═══ RECORDED INFORMATION

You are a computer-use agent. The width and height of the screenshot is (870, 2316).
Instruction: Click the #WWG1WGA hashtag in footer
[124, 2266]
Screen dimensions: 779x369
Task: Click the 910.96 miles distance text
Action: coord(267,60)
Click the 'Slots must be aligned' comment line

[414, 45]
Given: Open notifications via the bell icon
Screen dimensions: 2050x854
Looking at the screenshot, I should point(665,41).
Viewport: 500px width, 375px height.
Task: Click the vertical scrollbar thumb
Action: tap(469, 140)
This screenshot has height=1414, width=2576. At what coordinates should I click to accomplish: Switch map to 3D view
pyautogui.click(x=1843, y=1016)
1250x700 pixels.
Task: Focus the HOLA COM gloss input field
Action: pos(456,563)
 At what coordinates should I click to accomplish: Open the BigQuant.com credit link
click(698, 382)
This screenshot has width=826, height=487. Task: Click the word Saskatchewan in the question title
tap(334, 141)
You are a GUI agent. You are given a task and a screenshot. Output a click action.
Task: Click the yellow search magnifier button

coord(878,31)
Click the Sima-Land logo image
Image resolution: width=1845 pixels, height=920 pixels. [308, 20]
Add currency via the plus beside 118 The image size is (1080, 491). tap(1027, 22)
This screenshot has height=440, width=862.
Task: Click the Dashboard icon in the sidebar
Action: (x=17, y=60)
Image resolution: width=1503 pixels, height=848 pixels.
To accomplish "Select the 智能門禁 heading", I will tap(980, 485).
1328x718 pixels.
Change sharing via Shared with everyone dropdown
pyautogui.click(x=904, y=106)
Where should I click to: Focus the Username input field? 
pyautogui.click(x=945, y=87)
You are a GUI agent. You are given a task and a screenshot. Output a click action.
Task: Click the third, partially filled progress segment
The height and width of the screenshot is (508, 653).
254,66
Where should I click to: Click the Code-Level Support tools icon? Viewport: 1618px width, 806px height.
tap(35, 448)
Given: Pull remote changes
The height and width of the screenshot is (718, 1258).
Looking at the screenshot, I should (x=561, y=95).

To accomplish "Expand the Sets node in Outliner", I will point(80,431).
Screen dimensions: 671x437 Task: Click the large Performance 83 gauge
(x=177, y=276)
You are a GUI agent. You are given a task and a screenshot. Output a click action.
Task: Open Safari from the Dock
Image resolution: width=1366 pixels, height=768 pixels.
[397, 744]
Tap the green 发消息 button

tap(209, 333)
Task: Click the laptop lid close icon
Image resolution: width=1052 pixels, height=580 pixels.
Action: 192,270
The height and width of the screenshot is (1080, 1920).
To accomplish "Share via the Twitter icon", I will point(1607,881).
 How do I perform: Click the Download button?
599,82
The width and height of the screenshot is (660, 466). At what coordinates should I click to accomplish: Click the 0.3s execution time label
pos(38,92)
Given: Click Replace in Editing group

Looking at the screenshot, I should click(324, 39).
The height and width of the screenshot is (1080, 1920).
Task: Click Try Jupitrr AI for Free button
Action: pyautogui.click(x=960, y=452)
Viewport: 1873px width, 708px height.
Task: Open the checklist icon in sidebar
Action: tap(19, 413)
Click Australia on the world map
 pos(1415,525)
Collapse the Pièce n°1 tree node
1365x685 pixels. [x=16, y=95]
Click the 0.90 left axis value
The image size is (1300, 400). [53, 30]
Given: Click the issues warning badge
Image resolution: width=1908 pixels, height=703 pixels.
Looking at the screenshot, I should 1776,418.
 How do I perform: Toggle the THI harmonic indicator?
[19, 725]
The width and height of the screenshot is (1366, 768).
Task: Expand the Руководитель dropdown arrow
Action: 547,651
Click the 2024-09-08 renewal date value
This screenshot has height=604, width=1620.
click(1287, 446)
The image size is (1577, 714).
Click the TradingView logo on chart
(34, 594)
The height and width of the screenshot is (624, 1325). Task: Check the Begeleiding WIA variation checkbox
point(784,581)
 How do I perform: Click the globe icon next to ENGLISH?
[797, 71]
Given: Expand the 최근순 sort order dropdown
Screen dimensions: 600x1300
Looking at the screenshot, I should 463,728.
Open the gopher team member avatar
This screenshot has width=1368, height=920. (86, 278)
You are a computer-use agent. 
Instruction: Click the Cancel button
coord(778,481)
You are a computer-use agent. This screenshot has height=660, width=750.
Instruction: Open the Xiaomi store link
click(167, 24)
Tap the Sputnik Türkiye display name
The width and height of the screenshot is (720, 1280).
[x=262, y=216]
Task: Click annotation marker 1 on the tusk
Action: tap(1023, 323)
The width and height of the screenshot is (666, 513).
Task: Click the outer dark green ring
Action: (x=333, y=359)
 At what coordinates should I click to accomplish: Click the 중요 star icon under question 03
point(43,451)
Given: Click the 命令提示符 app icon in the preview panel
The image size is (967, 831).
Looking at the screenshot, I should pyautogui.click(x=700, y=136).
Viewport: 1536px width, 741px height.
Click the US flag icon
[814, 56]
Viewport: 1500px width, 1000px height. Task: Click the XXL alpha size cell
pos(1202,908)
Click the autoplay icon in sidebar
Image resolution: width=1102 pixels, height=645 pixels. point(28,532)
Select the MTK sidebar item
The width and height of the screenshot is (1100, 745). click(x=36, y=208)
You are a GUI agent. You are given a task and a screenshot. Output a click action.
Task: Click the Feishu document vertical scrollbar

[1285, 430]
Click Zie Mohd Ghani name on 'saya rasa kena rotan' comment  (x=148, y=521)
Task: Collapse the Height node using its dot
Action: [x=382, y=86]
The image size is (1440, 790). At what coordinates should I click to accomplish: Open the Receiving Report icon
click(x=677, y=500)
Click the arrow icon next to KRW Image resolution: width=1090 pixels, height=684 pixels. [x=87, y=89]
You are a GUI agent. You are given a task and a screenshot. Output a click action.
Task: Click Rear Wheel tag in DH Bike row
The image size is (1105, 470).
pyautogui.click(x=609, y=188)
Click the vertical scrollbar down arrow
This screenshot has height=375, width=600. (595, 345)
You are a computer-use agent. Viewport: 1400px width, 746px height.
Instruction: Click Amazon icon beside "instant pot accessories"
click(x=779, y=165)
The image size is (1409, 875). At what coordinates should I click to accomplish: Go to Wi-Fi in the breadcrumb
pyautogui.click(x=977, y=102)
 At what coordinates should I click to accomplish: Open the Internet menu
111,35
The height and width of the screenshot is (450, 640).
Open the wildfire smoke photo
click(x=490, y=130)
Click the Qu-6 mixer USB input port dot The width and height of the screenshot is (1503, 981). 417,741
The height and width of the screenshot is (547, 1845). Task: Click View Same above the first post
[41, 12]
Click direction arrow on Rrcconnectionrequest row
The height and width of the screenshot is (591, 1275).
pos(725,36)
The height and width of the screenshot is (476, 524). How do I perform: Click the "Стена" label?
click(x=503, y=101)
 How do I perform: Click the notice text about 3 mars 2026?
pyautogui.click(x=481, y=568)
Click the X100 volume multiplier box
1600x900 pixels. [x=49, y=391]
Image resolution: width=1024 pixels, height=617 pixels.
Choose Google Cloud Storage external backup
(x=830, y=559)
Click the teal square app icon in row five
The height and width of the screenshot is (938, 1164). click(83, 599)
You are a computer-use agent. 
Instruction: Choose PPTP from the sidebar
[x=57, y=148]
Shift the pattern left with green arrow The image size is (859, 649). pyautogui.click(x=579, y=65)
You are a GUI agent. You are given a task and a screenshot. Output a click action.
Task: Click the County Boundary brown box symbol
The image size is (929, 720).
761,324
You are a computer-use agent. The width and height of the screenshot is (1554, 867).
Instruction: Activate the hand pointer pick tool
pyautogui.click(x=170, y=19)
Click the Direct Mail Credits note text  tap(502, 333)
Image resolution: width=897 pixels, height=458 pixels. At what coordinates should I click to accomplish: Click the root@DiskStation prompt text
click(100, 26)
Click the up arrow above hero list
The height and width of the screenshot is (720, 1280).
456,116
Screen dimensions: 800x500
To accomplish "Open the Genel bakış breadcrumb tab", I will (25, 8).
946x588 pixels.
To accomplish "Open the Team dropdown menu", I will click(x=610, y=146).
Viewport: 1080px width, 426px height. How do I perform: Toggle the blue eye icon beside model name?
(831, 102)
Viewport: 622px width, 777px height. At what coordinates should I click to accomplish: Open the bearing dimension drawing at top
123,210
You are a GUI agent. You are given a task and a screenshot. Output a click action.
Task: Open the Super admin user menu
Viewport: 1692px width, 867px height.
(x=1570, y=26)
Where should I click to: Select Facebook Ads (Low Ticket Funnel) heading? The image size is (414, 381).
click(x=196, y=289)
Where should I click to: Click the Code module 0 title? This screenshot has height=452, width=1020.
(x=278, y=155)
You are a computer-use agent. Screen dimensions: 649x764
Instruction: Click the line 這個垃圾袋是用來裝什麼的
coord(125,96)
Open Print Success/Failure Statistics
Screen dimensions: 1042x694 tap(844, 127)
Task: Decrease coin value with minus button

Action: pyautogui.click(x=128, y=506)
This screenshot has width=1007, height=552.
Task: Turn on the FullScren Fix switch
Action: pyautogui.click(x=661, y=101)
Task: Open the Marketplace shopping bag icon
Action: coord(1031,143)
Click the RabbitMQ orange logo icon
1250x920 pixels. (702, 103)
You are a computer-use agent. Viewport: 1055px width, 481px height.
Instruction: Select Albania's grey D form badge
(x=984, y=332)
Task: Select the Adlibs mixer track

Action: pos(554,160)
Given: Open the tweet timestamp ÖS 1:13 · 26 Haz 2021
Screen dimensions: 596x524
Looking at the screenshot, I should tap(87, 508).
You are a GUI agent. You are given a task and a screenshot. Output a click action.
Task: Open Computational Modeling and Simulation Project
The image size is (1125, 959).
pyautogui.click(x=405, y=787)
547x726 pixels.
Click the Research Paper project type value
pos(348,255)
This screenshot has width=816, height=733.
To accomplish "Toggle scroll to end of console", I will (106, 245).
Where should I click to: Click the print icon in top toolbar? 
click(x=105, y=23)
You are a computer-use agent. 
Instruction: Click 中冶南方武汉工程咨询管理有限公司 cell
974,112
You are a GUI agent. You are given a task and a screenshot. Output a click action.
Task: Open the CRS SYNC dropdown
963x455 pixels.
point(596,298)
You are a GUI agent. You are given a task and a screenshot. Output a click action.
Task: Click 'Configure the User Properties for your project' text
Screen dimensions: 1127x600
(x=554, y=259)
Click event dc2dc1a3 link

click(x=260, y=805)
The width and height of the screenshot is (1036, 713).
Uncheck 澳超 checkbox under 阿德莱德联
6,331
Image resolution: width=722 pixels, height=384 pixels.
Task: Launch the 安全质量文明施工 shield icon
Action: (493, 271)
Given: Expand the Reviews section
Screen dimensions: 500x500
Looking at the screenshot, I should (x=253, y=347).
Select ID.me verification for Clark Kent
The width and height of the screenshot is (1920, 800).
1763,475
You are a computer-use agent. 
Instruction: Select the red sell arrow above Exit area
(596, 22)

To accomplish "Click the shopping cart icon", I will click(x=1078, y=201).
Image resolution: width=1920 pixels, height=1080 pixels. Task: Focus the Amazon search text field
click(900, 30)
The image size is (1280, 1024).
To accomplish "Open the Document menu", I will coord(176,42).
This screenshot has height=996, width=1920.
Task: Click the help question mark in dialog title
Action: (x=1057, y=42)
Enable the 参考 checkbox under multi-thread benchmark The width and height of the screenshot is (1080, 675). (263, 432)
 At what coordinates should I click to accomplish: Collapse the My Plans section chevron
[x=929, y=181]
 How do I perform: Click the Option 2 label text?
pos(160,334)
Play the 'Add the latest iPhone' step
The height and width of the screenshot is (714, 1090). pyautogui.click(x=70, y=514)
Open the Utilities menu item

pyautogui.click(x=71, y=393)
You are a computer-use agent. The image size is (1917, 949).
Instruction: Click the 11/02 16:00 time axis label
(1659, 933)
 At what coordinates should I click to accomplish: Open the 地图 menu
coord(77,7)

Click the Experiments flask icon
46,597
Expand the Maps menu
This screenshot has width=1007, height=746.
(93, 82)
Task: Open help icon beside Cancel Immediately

══════

→ **EXERCISE DESCRIPTION**: Give the exact lines, and only those, from the line containing "Click the arrow" through the line containing "Task: Click Rear Wheel tag in DH Bike row" in the entries above.

→ **ANSWER BOX**:
Click the arrow icon next to KRW Image resolution: width=1090 pixels, height=684 pixels. [x=87, y=89]
You are a GUI agent. You are given a task and a screenshot. Output a click action.
Task: Click Rear Wheel tag in DH Bike row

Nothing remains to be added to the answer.